I have been craving potatoes lately.
What’s funny about this is the fact that my mom made potatoes every single night when I was a kid, and I loathed them….so much so that I’d palm them and wrap them in my napkin in order to deposit them into the nearest trash receptacle without being detected.
While I still use the potato shell here (which is deliciously edible, by the way), I use cauliflower in place of the potato flesh to put a different, low carb spin on the traditional baked potato. The addition of nutritional yeast and coconut oil gives this a richness and a cheesiness without using tons of butter and cheese, a plus for everyone!
- FOR THE POTATO:
- 1 Yukon Gold or russet potato
- FOR THE CAULIFLOWER:
- 3 c. cauliflower chopped into small florets
- 1 large garlic clove
- water for boiling
- 2 t. coconut oil plus a bit more for rubbing on the skins
- 1/4 t. + 1/8 t. sea salt
- 2 T. scallion chopped
- 2 t. nutritional yeast
- black pepper and cayenne to taste
- paprika for sprinkling on top
- coconut oil olive oil, and fresh parsley, for garnish
- Preheat the oven to 450 degrees.
- Wash and prick the potato with a fork multiple times.
- Bake the potato for one hour.
- Meanwhile, add the cauliflower, garlic clove, and a dash of salt to a saucepan.
- Add enough water just to cover the cauliflower.
- Bring the cauliflower to a boil, then reduce the heat to a low simmer.
- Cover the pan, and let it simmer for 10 minutes until soft.
- Strain the cauliflower from the water, reserving the water in a separate bowl.
- Using a potato masher or a food processor, mash or puree the cauliflower with the coconut oil, sea salt, dashes of black pepper and cayenne, nutritional yeast, and scallions.
- Add the reserved boiling water as needed to give the mix the consistency you desire (I used about one tablespoon).
- Once the potatoes have baked and cooled, slice them in half lengthwise, and scoop out the flesh. Be sure to leave enough flesh to give the potato skin structure!
- Lower the oven temperature to 350 degrees.
- Rub the outside of the potato skins with a bit of coconut oil (this makes them nice and crispy!).
- Arrange the empty skins in a small baking dish, and fill them with the cauliflower mix.
- Sprinkle the tops with paprika, and bake them for 30 minutes.
- Garnish them with fresh parsley and drizzle them with a bit more coconut or olive oil.
The calorie count actually includes the potato flesh, as I couldn't figure out how to subtract it, so keep that in mind! The facts are based on using a 250 gram Yukon Gold potato, and none of the garnishes. Weight Watchers points (new system): 5
As I stated in the recipe box above, the nutritional information actually includes the potato flesh, as I didn’t know how to subtract it, so keep that in mind for calories and carbs, especially. The cauliflower mash nutrition facts are as follows:
- Calories: 93
- Fat: 4.9 g
- Carbs: 10.4 g
- Fiber: 4.8 g
- Protein: 4.7 g
- WW points: 2
I have to say, these are fantastic! My husband and I each had a half, and we kept saying to one another how delicious they were. We topped them with some pumpkin seed ‘bacon’ bits which added a nice crunch!

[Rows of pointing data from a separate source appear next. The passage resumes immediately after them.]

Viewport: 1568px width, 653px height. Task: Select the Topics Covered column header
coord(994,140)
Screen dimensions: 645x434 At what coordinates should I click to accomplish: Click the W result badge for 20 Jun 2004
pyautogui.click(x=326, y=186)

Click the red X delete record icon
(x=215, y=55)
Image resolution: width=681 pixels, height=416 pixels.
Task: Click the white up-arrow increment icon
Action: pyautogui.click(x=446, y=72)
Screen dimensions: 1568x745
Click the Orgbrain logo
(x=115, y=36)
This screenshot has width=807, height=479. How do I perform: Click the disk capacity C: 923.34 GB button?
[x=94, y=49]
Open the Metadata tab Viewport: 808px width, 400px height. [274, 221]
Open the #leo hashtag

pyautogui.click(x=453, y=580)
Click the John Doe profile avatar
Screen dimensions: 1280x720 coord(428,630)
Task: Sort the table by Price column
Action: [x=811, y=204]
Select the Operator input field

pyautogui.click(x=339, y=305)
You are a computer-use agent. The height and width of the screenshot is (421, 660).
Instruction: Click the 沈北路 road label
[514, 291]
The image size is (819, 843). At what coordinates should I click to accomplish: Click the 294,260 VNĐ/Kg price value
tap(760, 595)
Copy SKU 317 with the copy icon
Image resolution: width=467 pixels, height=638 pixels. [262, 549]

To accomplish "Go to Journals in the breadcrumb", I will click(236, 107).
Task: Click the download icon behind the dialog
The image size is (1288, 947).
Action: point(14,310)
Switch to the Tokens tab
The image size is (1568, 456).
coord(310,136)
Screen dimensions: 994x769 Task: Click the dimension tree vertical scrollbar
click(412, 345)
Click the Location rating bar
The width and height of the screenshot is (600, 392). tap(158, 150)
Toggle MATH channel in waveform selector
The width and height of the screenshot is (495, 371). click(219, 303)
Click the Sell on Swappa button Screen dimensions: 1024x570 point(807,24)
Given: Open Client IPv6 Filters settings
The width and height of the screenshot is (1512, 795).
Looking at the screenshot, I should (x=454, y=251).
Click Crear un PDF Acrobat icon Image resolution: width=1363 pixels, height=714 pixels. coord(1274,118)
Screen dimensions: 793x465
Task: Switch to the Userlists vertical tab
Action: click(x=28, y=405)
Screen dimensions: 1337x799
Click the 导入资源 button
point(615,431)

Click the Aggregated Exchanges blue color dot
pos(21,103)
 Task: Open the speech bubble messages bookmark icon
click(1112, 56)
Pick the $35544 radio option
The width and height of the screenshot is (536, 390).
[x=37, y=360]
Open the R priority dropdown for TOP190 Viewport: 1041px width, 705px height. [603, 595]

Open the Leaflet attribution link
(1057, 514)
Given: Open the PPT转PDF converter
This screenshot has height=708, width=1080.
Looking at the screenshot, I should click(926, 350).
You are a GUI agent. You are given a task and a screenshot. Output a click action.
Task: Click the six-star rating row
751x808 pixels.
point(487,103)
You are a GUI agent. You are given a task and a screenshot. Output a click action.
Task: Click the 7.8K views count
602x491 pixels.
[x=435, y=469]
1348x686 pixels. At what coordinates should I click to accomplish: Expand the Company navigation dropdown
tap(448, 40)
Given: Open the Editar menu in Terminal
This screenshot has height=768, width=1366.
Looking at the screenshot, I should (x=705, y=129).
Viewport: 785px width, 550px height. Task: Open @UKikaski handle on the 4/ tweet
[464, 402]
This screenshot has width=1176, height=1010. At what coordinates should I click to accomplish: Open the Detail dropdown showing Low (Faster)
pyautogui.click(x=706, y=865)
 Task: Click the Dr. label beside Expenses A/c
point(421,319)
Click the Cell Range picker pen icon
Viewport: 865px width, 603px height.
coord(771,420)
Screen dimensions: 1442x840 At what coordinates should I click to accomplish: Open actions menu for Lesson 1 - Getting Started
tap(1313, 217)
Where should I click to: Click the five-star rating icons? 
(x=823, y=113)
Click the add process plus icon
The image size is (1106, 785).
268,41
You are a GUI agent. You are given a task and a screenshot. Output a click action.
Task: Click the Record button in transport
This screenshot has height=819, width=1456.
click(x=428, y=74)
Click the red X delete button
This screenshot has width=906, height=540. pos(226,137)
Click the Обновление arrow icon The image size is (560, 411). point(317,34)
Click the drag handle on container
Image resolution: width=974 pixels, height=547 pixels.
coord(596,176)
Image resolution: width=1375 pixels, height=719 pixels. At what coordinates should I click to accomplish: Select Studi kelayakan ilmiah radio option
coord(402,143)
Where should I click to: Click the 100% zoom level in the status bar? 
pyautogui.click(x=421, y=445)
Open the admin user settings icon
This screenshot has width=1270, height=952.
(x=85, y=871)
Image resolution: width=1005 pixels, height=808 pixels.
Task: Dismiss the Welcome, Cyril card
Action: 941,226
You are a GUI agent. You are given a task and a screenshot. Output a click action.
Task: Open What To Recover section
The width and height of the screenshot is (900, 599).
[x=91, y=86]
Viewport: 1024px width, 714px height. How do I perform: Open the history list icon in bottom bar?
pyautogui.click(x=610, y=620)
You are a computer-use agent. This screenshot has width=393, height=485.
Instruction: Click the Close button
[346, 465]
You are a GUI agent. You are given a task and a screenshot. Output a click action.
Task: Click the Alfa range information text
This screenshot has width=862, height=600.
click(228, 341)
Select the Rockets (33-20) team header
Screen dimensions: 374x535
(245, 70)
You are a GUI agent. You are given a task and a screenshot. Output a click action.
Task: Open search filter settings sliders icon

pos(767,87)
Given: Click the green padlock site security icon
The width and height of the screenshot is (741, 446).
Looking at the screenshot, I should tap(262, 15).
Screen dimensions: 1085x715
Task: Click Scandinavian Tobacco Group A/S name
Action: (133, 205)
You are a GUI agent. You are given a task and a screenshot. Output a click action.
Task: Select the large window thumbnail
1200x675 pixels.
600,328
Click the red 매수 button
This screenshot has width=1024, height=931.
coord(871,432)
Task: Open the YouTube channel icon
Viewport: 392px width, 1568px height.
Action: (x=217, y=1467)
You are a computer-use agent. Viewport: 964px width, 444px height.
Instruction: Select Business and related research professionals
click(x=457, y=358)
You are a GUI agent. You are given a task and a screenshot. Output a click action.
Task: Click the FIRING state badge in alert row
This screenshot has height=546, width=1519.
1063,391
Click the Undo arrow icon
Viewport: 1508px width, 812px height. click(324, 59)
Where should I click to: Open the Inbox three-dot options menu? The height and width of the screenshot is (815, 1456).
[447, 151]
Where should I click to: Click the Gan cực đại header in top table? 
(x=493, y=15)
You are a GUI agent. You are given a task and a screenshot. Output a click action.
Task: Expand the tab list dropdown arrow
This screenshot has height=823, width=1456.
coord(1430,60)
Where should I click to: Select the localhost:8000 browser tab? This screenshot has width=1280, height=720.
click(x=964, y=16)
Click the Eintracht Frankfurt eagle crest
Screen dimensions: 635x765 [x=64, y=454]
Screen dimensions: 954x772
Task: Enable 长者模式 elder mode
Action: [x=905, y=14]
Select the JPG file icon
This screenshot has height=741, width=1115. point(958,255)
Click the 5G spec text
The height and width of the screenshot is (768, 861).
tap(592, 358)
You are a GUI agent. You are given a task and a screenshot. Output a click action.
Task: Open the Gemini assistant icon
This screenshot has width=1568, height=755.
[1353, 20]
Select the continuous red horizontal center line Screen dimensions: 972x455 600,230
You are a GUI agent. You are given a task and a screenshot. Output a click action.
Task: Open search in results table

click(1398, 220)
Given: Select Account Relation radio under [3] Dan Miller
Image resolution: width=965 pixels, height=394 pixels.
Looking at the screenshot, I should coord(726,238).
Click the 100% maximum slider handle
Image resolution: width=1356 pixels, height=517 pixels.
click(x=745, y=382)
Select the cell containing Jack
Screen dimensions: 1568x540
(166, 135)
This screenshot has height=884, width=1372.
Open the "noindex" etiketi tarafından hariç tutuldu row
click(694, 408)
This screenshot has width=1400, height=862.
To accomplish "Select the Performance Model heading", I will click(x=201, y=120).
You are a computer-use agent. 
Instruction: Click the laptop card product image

I really enjoy eating the crispy skins as well. It gives you a bite of the actual potato, along with the cauliflower mash.
If you don’t want to use the potato skins, the cauliflower mash is delicious on its own. It makes a light, yet filling substitute for mashed potatoes.
Serve this with a big green salad for a healthy meal, and I bet you’d still have room for these yummy Chocolate Chip Truffles. 😀
Do you enjoy potatoes or have you ever had faux-tatoes?